MOTIFS DE LA DÉCISION
Sur la faute de la Jyske Bank A/S :
Aux termes de l'article 242 ter du code général des impôts, « les personnes qui assurent le paiement des revenus de capitaux mobiliers visés aux articles 108 à 125 ainsi que des produits des bons ou contrats de capitalisation et placements de même nature sont tenues de déclarer l'identité et l'adresse des bénéficiaires ainsi que, par nature de revenus, le détail du montant imposable et du crédit d'impôt, le revenu brut soumis à un prélèvement et le montant dudit prélèvement et le montant des revenus exonérés ['] ».
Mme [T] soutient que la Jyske Bank A/S, en sa qualité d'agent payeur, doit communiquer aux contribuables français figurant parmi ses clients les informations requises par l'imprimé CERFA n°2042. Et qu'à tout le moins, étant tenue sur le fondement de l'article L.111-1 du code de la consommation d'un devoir information et de mise en garde du consommateur, elle aurait dû l'informer ainsi que son conjoint d'une obligation de déclaration des revenus versés.
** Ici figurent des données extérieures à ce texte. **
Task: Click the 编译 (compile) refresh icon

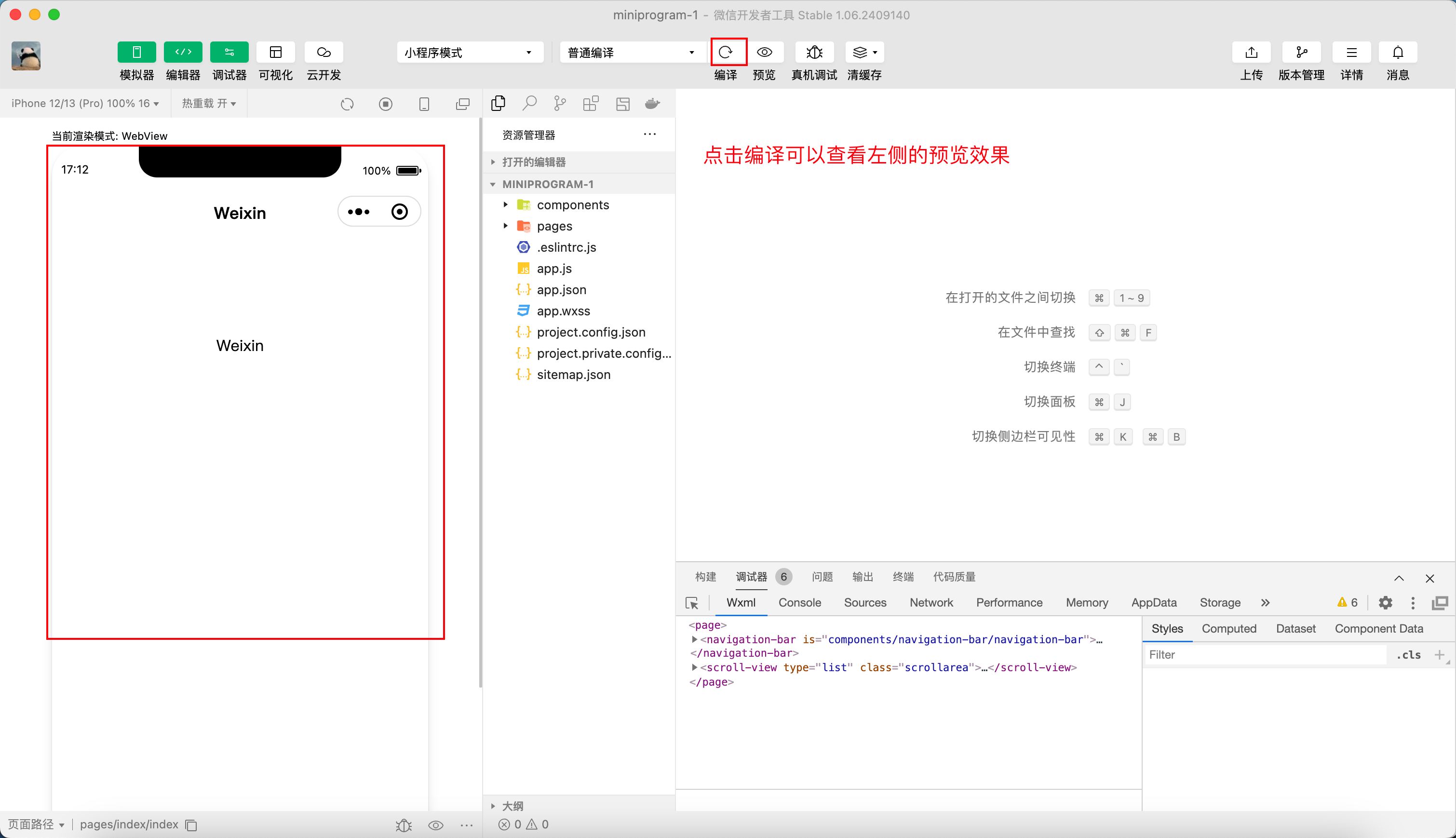Action: (726, 53)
La Jyske Bank A/S considère pour sa part qu'étant domiciliée au Danemark et non en France, elle n'a pas la qualité d'agent payeur au sens l'article 242 ter précité, sauf à admettre qu'un établissement bancaire soit tenu de mettre en 'uvre les différentes législations fiscales dont relèvent les ressortissants étrangers figurant au nombre de ses clients.
Elle soutient que son bureau de [Localité 5] ' qui n'a pas plus contracté avec M. et Mme [T] qu'il ne leur a versé de revenus de capitaux mobiliers ' ne peut davantage être qualifié d'établissement payeur au sens de la législation fiscale française et que, de façon très significative, c'est dans le cadre de l'échange automatique d'informations entre les différentes administrations fiscales de l'Union Européenne, prévu par la directive européenne 77/799, que l'administration fiscale française a obtenu les informations relatives au compte n°1427344 qui ont déterminé une procédure de vérification.
Elle souligne que la « déclaration de compréhension » souscrite par M. et Mme [T] le 13 février 2008 précise expressément : « J'investis / nous investissons en EUR 700 000 chez Jyske Bank A/S Private Banking Copenhagen », et établit de façon non équivoque leur connaissance de ce que leur compte bancaire était ouvert au Danemark.
Mme [T] objecte toutefois que ni elle ni son conjoint n'ont signé ladite déclaration. Elle produit en ce sens un rapport d'expertise en écriture du 6 octobre 2020, ordonné par le juge de la mise en état dans le cadre de l'instance pendante devant le tribunal judiciaire d'Aix-en-Provence, qui conclut de façon non équivoque que M. et Mme [T] ne sont pas les signataires de la déclaration. Par suite, ce document est effectivement inopposable à Mme [T].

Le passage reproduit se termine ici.